International information
- National side: New Zealand (2004–2010);
- Test debut (cap 240): 5 June 2008 v England
- Last Test: 20 November 2010 v India
- ODI debut: 29 June 2004 v England
- Last ODI: 1 July 2008 v Ireland
- ODI shirt no.: 48
- T20I debut (cap 27): 23 November 2007 v South Africa
- Last T20I: 23 May 2010 v Sri Lanka

Domestic team information
- 1995/96–1997/98: Northern Districts
- 1998/99–2002/03: Canterbury
- 2003/04–2006/07: Otago
- 2007/08–2013/14: Auckland

Career statistics
| Competition | Test | ODI | FC | LA |
| Matches | 4 | 25 | 158 | 203 |
| Runs scored | 71 | 236 | 7,550 | 4,013 |
| Batting average | 11.83 | 14.75 | 36.65 | 27.11 |
| 100s/50s | 0/0 | 0/0 | 17/34 | 4/14 |
| Top score | 15 | 45 | 201 | 142 |
| Catches/stumpings | 9/0 | 27/1 | 435/26 | 217/30 |
- Source: CricInfo, 23 December 2023

= Gareth Hopkins =

New Zealand cricketer

Gareth James Hopkins (born 24 November 1976) is a New Zealand former international cricketer. A wicket-keeper, he played Test, One Day International (ODI) and Twenty20 International cricket for the New Zealand national cricket team between 2004 and 2010.

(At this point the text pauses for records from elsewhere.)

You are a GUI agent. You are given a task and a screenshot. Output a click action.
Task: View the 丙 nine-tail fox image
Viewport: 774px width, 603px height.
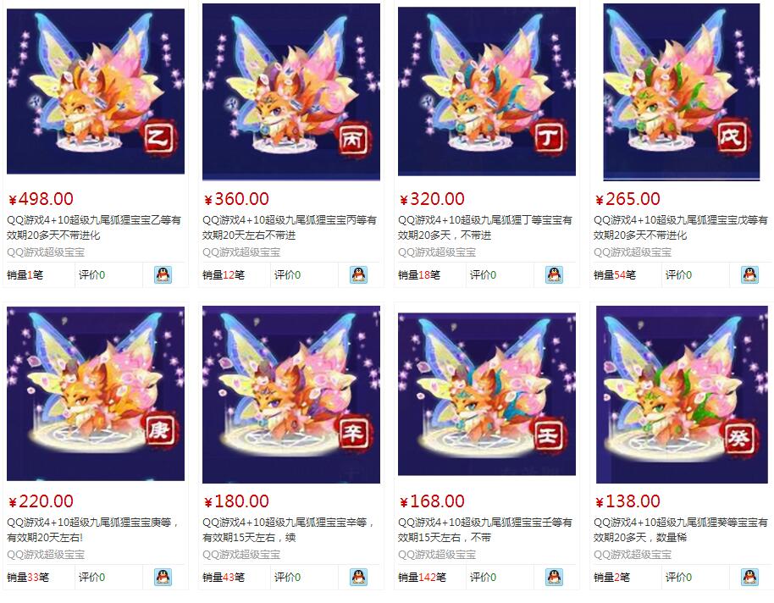291,91
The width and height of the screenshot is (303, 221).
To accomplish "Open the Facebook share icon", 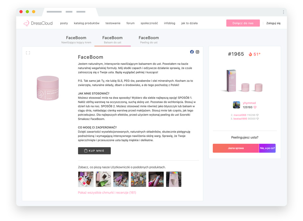I will pyautogui.click(x=192, y=52).

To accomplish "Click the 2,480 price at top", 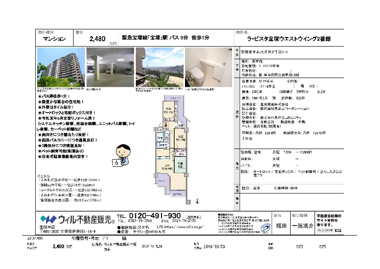I will point(99,40).
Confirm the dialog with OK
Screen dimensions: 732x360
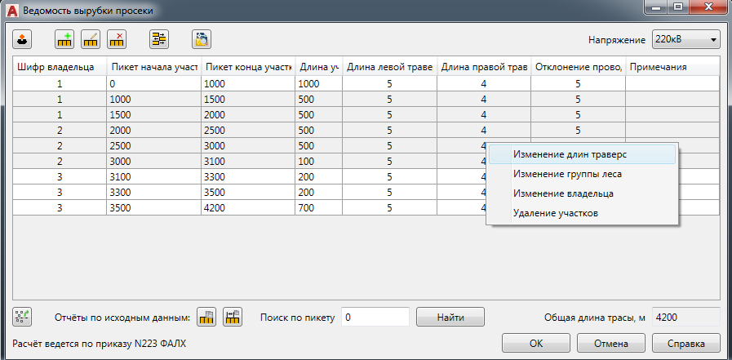point(535,343)
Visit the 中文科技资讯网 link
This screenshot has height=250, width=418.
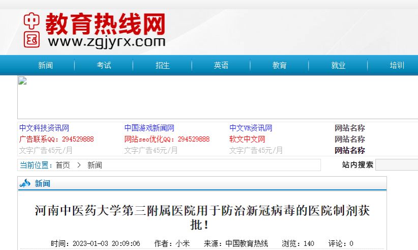click(x=44, y=128)
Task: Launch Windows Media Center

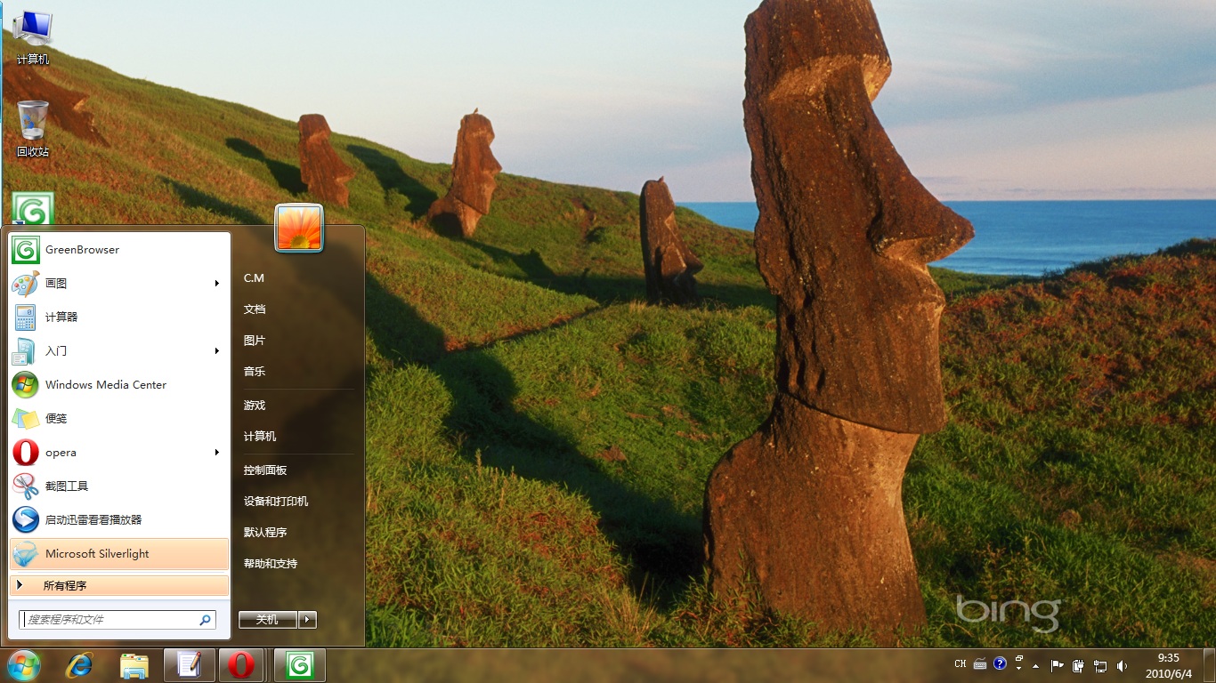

Hopkins was born at Lower Hutt in the Wellington Region in 1976 and was educated at Taupo College. He played age-group cricket for Northern Districts and played for the national under-19 team before making his senior representative debut for Northern Districts against Central Districts during the 1995–96 season.

==Cricket career==
A wicket-keeper who was described as a "staunch" batsman and as "uncompromising" in his approach to batting, he moved to play for Canterbury for the 1998–99 season. After five seasons he moved to Otago for four seasons before finishing his domestic career playing for Auckland between the 2007–08 and 2013–14 seasons. The team won the domestic List A and Twenty20 competitions during the 2010–11 season and Hopkins finished his career with over 350 top-level domestic appearances.

Hopkins made his international debut in 2004, deputising for Brendon McCullum as New Zealand's wicket-keeper in five One Day Internationals during the tour of England. He spent much of his international career as McCullum's back-up, making his Test debut in 2008 following when McCullum was unable to play due to injury. Following a successful 2007–08 season he was awarded a central contract by New Zealand Cricket and played most of his four Test matches, 25 ODIs and 10 T20Is over the following three seasons. "Ordinary" form in 2010–11 saw him dropped from the central contracts list and he did not represent the national team after the end of 2010.

== Post-cricket career ==
Hopkins became a financial adviser with his wife since 2014. They have moved to reside in Tauranga.